With shots of a cyberpunkish Keanu Reeves making gravity-defying leaps and dodging bullets (the table on page two explains how the brothers went beyond that freeze-frame trick from the Gap ad), the film's Super Bowl trailer hinted that this would be the first movie since "Terminator 2" with truly "how'd they do that?" special effects. "You don't go into the Super Bowl with anything that even approaches ordinary," says Warner Bros. marketing exec Brad Ball. The Super Bowl ad led to a huge spike in traffic at the film's fan-friendly Web site, but the hard sell didn't stop there. Warners carpet-bombed MTV with ads, scored a Marilyn Manson song for the hip soundtrack and flogged the film tirelessly at comic book and sci-fi conventions to reach the target audience of young males.

Breathtaking martial-arts scenes also helped up the film's wow factor. The lead actors underwent four grueling months of kung fu training so that they could do the exquisitely choreographed fight sequences themselves. Even veteran Hong Kong directors are blown away. "The combination of Chinese martial arts and American special effects is something I've wanted to do for a long time," says Stanley Tong, who directed several Jackie Chan movies.
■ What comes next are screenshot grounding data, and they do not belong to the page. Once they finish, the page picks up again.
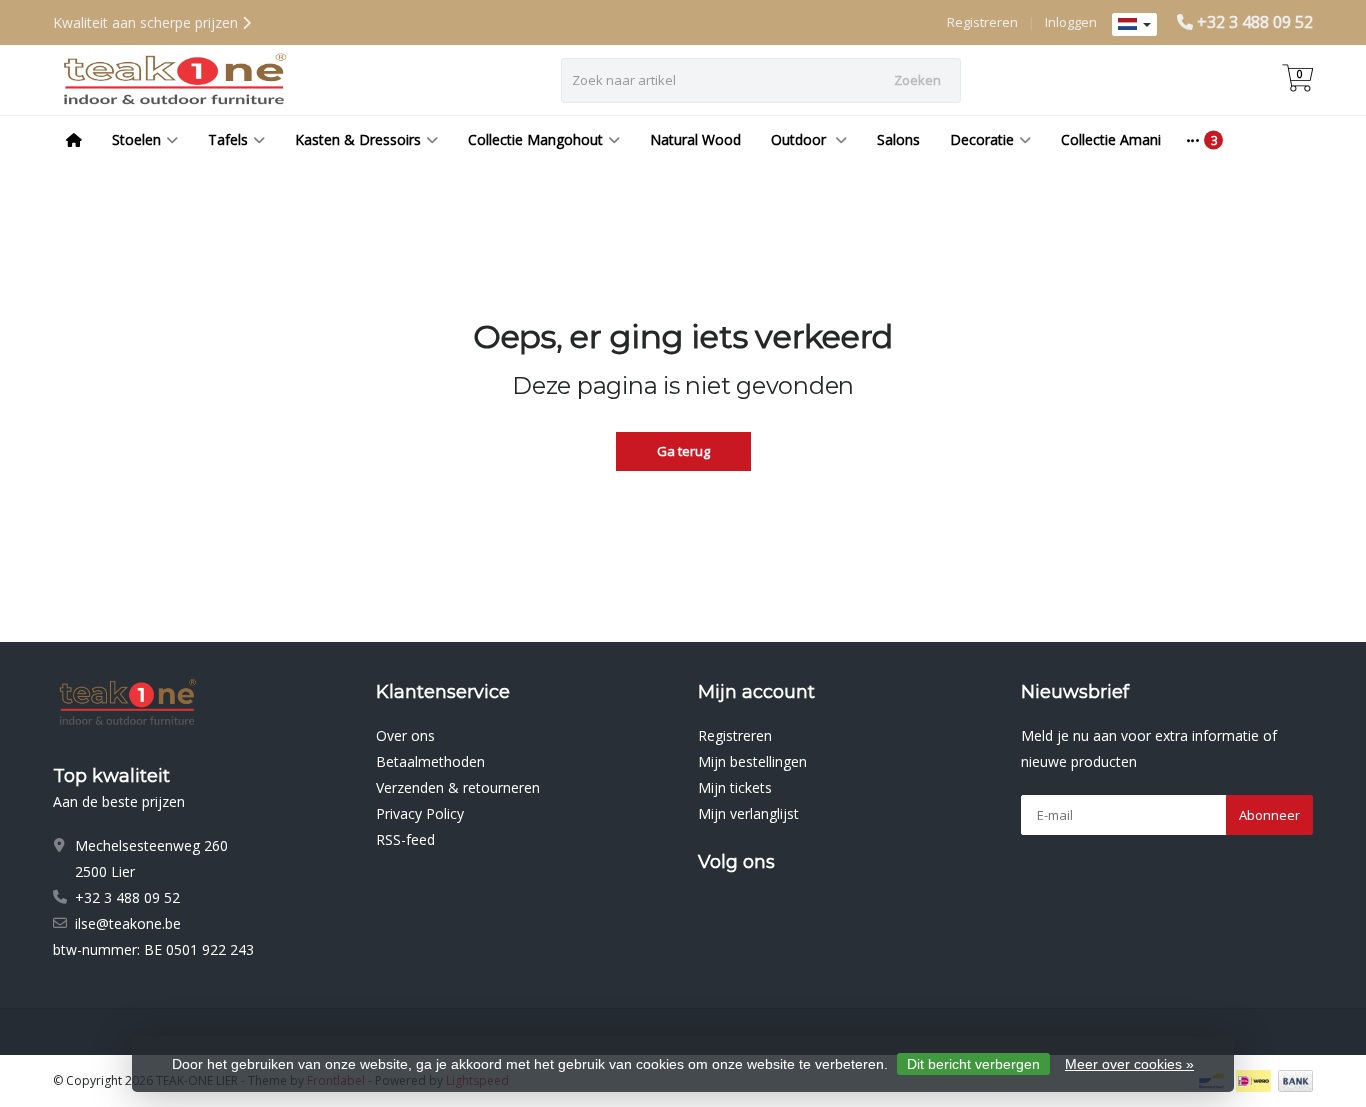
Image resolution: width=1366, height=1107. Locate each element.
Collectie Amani (1111, 139)
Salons (898, 139)
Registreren (982, 22)
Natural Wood (695, 139)
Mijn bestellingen (752, 761)
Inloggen (1071, 22)
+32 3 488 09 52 (1255, 22)
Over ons (405, 735)
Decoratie (982, 139)
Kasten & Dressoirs (358, 139)
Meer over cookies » (1129, 1064)
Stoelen (136, 139)
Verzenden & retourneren (458, 787)
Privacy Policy (420, 813)
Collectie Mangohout (535, 139)
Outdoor (800, 139)
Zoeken (917, 80)
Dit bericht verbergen (973, 1064)
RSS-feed (405, 839)
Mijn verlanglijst (748, 813)
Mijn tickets (735, 787)
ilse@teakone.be (128, 923)
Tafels (228, 139)
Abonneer (1269, 815)
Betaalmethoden (430, 761)
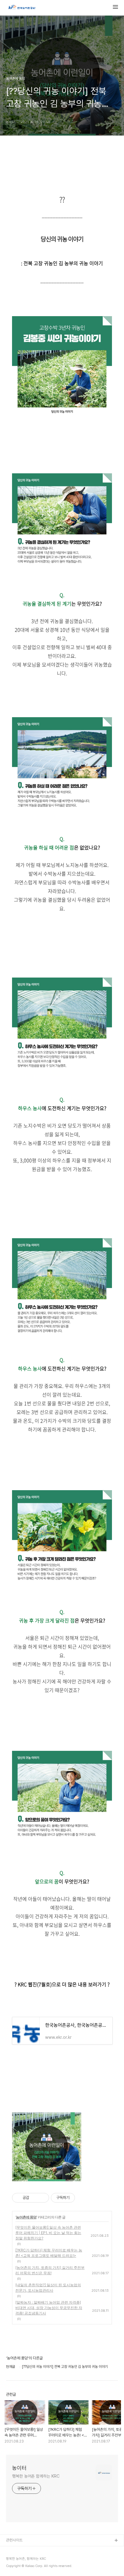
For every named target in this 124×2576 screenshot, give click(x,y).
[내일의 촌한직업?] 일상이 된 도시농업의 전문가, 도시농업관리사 (48, 2288)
Warner Bros. is bullish on the sequel prospects, since the Wachowskis intended the movie to be part of a trilogy in which "The Matrix" is the middle story. But for now, the brothers' only plans involve playing basketball and getting drunk. "We're not interested in looking at material until we're sober again," says Andy. Their fans, however, will stay tipsy off "The Matrix" for about six more weeks. Until the phantom menaceth.

The Directors want you to know that like George Lucas's "Star Wars" trilogy, their film has a spiritual undertone. "We wanted it to be about this one guy's quest for truth," says Larry Wachowski. "People would say, 'They didn't blow up the Matrix?' But you can't beat the Matrix with fists. [Reeves's character] needs to basically transcend the Matrix." As Keanu says in the movie, whoa.

Slow down: A process called 'Flo-Mo' lets the filmmakers shoot scenes where the camera moves at a normal speed while the action is frozen or happens in slow motion. Two movie cameras and 120 computer-controlled still cameras were required.

OK computer: Digital simulation of the camera moves around the two actors, breaks down each frame and assigns them to the individual still cameras arrayed in a circle around the subjects.

Green day: Next, the actors perform their stunts in front of the greenscreen-covered still cameras. In postproduction, the wires are erased, while the green surfaces are replaced with virtual backgrounds.

Like magic: Finally, FX technicians insert the foreground action into a virtual background whose perspective changes to match the camera's every move.